*** Opening of Text section ***

The colloquial phrase like death warmed up (also like death warmed over) is an extended form of like death, attested in the mid-17th century and meaning extremely ill, or exhausted.
The earliest occurrences of the phrase like death warmed up, like death warmed over, that I have found are as follows, in chronological order:
1-: From The Pharisees (Garden City (New York) and Toronto: Doubleday, Page & Company, 1922), by the British journalist, novelist, barrister and politician Muriel Morgan Gibbon (1887-1975):
For once his self-assurance seemed to have vanished and even his control deserted him. He came down to breakfast looking, as his young sister said, “like death warmed up”; half way through the meal he pushed back his chair and left the room, to return three minutes later and repeat the performance. No wonder his mother was upset!
2-: From a letter to the Editor, published in The Halifax Daily Courier & Guardian (Halifax, Yorkshire, England) of Friday 15th December 1922:
Singing a Crime.
Halifax, Dec. 14, 1922.
Sir,—Allow me to protest against making criminals of our youths for simply singing a few choruses on a Sunday night. What are our lads to do? There are no amusements. The parks or the Moor is not available for games on Sunday, yet. Neither can they all go and let steam off on a Saturday afternoon at the football match: some are working. The powers that be must be lacking in commonsense when they take notice of some cantankerous individual who has forgotten his youth and is more like death warmed up than a human being. And why do they make fish of one and flesh of another? If they want to lock somebody up there is the Salvation Amy, who sing every Sunday night, not on the Moor, but in the main street. And what a stupid excuse the magistrate said about people having a look round and see a bit of Nature—mind you at 7 p.m., when it is pitch dark. What is wrong with the man in blue that they should employ plain clothes men just as though they were after a murderer or a dealer in dope? Evidently our police service would sooner manufacture cases than prevent them. It is time they opened the cinemas and other entertainments and find interest or games, instead of leaving only one game open on a Sunday —promiscuous love-making or flirting.— Yours,
DISGUSTED.
3 & 4-: From The Sick Pearl, by the Welsh novelist Berta Ruck (1878-1978), published in several U.S. newspapers in 1924—for example in the Morning World-Herald (Omaha, Nebraska):
3-: On Friday 28th March 1924 (Chapter 17):
To that touchingly hoarse appeal that languid drawl responded only. “How can any one start feeling intrigued before they have had a single cocktail and when they are only that minute over feeling like death warmed up with flu? How can I know what I really want to do?”

*** Close of Text section ***
*** Opening of Given material ***

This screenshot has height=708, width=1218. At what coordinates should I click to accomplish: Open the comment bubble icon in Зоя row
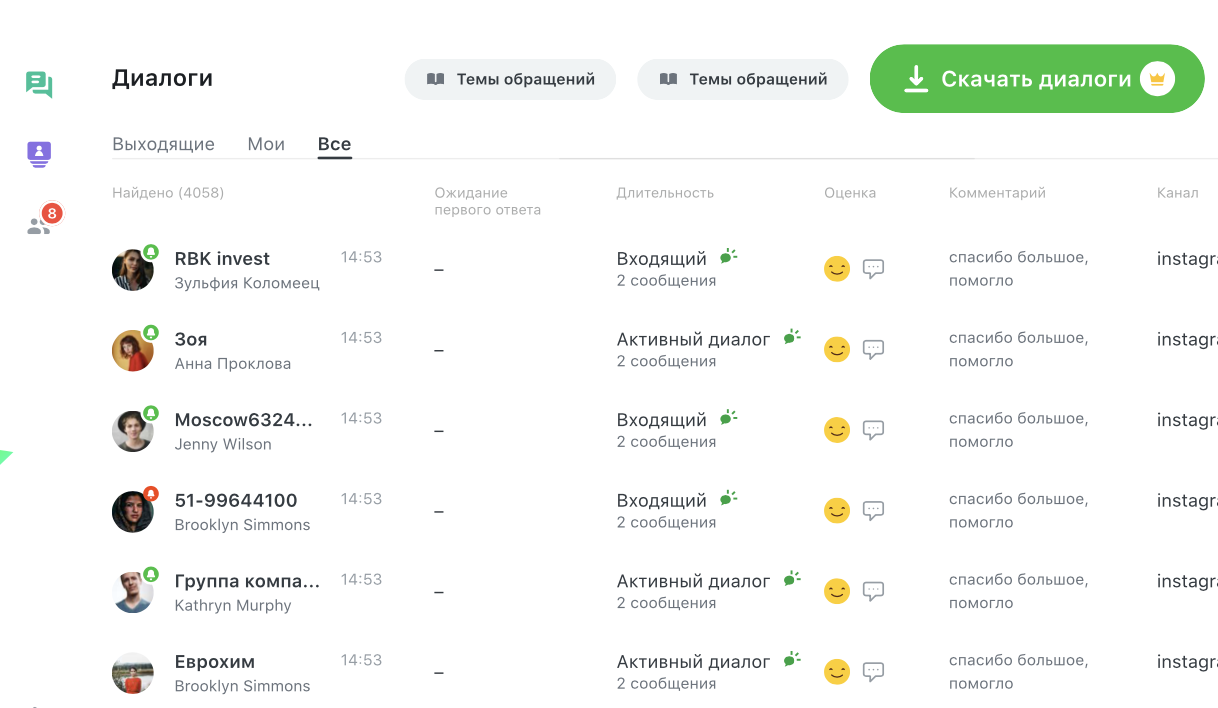873,350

*** Close of Given material ***

**Explore the material:**
1. Answer these questions about the text on the phrase "like death warmed up":
(a) In what period is the shorter form "like death" attested?
(b) In the passage from The Pharisees, who said he looked "like death warmed up"?
(c) On what date did the letter signed "DISGUSTED" appear in The Halifax Daily Courier & Guardian?
2. Pick up the text on the phrase "like death warmed up" from its last sentence and keep writing.
The lines that come after the text are separate material.

**Responses to the exercise:**
1.
(a) The mid-17th century.
(b) His young sister.
(c) Friday 15th December 1922.

2.
4-: On Wednesday 2nd April 1924 (Chapter 21):
Lying helpless in that bunk, growing more feeble with every whop and flop, feeling, as Claude might have said, like death warmed up, she could not think in terms of nights and days.
5-: From the column Gadflights, by ‘Gadfly’, published in the Daily Herald (London, England) of Monday 1st November 1926:
The doctor diagnosed a touch of ’flu. I thought he was at least half right, considering that I was rather like death warmed up.
6-: From The Harvest of Hunger, by the Yorkshire playwright James Richard Gregson (1889-1981), published in The Leeds Mercury (Leeds, Yorkshire, England) of Saturday 17th March 1928:
“It has come true, lass!” shouted Abram! “He’s clammin’ like we did! He’s stopping at t’Mitre Hotel on t’doctor’s orders! I went in an’ ordered a rump steak for my dinner, an’ then I saw him! He looked like Death warmed up! An’ does ta know what he were trying to eat? Plain boiled rice! Rice without milk or without sugar! That’s his diet! An’ he has a job to digest that! An’ theer he is, starving in t’midst o’ plenty, in spite of all his brass! If tha’d nobbut seen his face while he watched me eat t’biggest dinner I’ve had! I had it to spite him!”
“But why should he be starvin’?” asked the slow and wondering Ellen.
“Becoss he’s been so keen on makin’ brass that he’s neglected his innards until they won’t work right! He’s browt it on hissen, tha sees!”
Ellen nodded with solemn satisfaction and said, “Whatsoever a man sows——.”
7-: From Chapter 27 of Man Madness, by the British author and journalist May Christie (1890-1946), published in the Wilmington Morning News (Wilmington, Delaware, USA) of Wednesday 19th December 1928:
“Gosh! When I was jour age even, I’d have had more spirit!”
“I don’t know what you mean”, Kitty jerked her slim shoulders uneasily.
“Come off it! There’s something the matter when a young girl, who ought to have a string of beaux and the time of her life, looks like death warmed up! I’d have more pluck!”